According to a new AOL-commissioned survey of more than 1,005 Americans between the ages of 12-55, video games continue to infiltrate the mainstream of Western culture.
The survey found that approximately four out of five (79%) "gamers" ages 12-55 have played video games with their families. Correspondingly, the survey also found that nearly half (46%) of all U.S. consumers, ages 12-55, have played an online, video or cell/PDA game.
Casual gaming continues to be an important area for online games, according to the survey, with online card games preferred by 66% of all online game players.
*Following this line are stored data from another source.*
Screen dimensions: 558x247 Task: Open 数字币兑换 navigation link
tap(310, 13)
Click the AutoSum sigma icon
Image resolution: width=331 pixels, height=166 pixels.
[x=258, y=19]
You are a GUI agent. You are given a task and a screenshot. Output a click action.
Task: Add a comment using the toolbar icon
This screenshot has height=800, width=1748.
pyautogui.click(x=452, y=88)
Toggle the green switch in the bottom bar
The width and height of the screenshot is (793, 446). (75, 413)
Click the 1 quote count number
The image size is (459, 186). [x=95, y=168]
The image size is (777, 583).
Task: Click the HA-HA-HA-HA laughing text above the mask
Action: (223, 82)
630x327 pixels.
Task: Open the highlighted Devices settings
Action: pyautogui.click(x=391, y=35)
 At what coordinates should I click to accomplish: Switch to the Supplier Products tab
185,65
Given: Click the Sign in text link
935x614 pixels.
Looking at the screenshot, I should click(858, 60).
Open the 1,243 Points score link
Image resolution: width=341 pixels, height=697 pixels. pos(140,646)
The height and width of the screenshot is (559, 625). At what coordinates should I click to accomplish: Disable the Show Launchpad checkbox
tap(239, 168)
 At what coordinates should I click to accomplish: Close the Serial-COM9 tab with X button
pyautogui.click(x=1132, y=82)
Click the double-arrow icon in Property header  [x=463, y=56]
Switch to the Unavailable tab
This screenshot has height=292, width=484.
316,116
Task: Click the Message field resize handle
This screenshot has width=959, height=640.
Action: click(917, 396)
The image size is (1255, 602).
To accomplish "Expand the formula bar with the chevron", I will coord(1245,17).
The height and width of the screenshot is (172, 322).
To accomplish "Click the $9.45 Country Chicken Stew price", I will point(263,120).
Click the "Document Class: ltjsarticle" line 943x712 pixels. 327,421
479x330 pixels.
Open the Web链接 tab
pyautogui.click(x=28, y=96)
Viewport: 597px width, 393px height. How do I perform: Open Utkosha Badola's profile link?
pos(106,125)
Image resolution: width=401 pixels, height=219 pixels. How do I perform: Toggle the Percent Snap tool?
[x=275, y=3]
However, lmost one in five (18%) of online gamers have played an MMO title, and about one-third (31%) of those surveyed have heard of these games.
There were also interesting insights into game licensing - only 18% of those surveyed have purchased an online or video game mainly because it features a licensed character such as Spider-Man or James Bond.
Finally, the survey also uncovered some interesting attitudes regarding the amount of sex and violence in games, or at least the perceptions of the public given the hailstorm of recent media coverage on the matter.
Specifically, about half (47%) of Americans surveyed (age 12-55) say there is too much violence in online gaming while slightly less (40%) say there is too much sexual content. More than half of the respondents (57%) think that violence in video games contributes to an increased amount of violence in our country.
Finally, about two-thirds (66%) think that the government should ban the selling of violent or sexually explicit video games to those under the age of 18 - though it's unclear if the question was asked as a choice between legislation and no restrictions, or with an option for voluntary regulation by the industry itself.